A couple of days ago I was talking to a friend just generally, not talking about the past or my current struggles. All of a sudden she turned to me and said “Remember how David danced before the Lord until He got the breakthrough? . . . . Fiona I have that – sing and dance before the Lord, lift up holy hands and shake off those heavy bands yes Fiona do that Fiona dance and praise the Lord in the holy ghost . . . keep praying and praising and dancing . . . get ready to jump and shout praises to the Lord”.
I knew in my spirit that that was a Holy Spirit moment. I also knew that God was touching on something that goes very very deep. As I squirmed and tried to change the conversation He reminded me how much He dances over me in sheer delight, captivated by me and by my beauty.
My friend knows nothing of my reticence about singing and dancing. I’ve talked about this issue a bit before but feel the need to explore it a bit further.

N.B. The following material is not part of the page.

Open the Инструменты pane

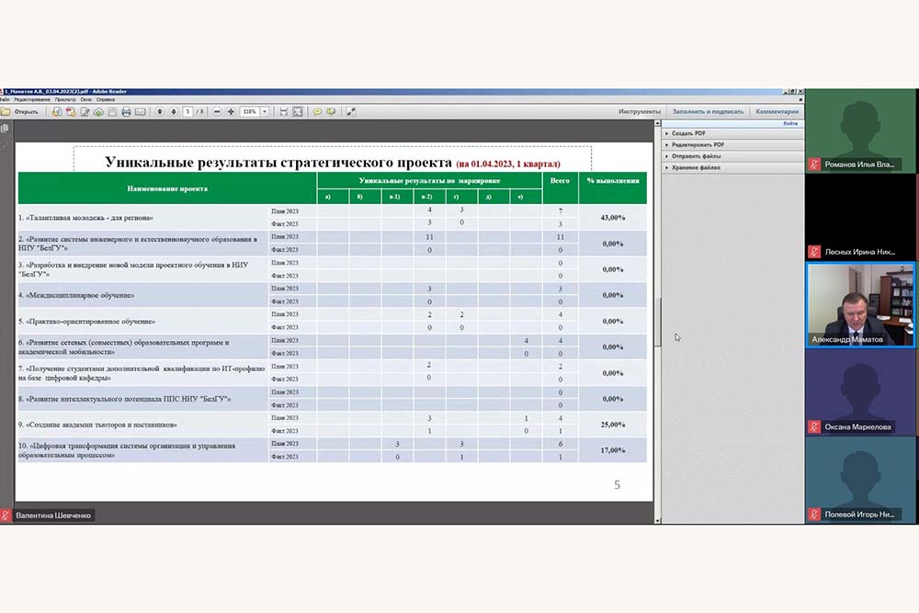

There was a time when I loved to sing and dance. Part of me longs to be free enough to be able to now. I love to see dance used in worship and love to see other art forms such as banners and painting during worship too. I really long to be able to express myself like that. But something deep within me kind of shuts down; the same part of me that so longs to be able to be so expressive in those ways. When my friend spoke I squirmed very uncomfortably inside. The adult me feels very awkward and embarrassed about singing and dancing and being seen to sing and dance.
But the real problem is with the child inside me. The child inside who was forced to wear frilly dresses, and go on stage and perform to rooms and theatres filled with goggling adults. The child who had to wear that forced smile and put up with everyone touching her face and saying “haven’t you got a lovely smile, and what gorgeous dimples”. The child who wanted to scream and shout “leave me alone, don’t touch me, I hate all this”, and run and hide but instead smiled and performed her duties, singing and dancing and smiling to order.
Even today there are people who say to me “you got such a lovely smile”. And part of me squirms and feels like saying “no I haven’t, go away, leave me alone, you’re embarrassing me”. There is one person in particular that I am thinking of as I write. Instead I carry on smiling and wish the ground would open up and swallow me or the person talking to me.
Every day I sit at my desk and work on my computer in front of my eyes on the wall is a little quote which I’ve put on this site. But I am reminded to repeat it here, just for myself - "Dance like no one is watching; Sing like no one is listening; And Love like you’ve never been hurt".
I think this may be the next area that God wants to bring healing to. And I reckon it’s time to tighten my seat belt. Maybe I am being brought into a place of freedom where I can begin tentatively dance and sing again and start to have some peace in this area.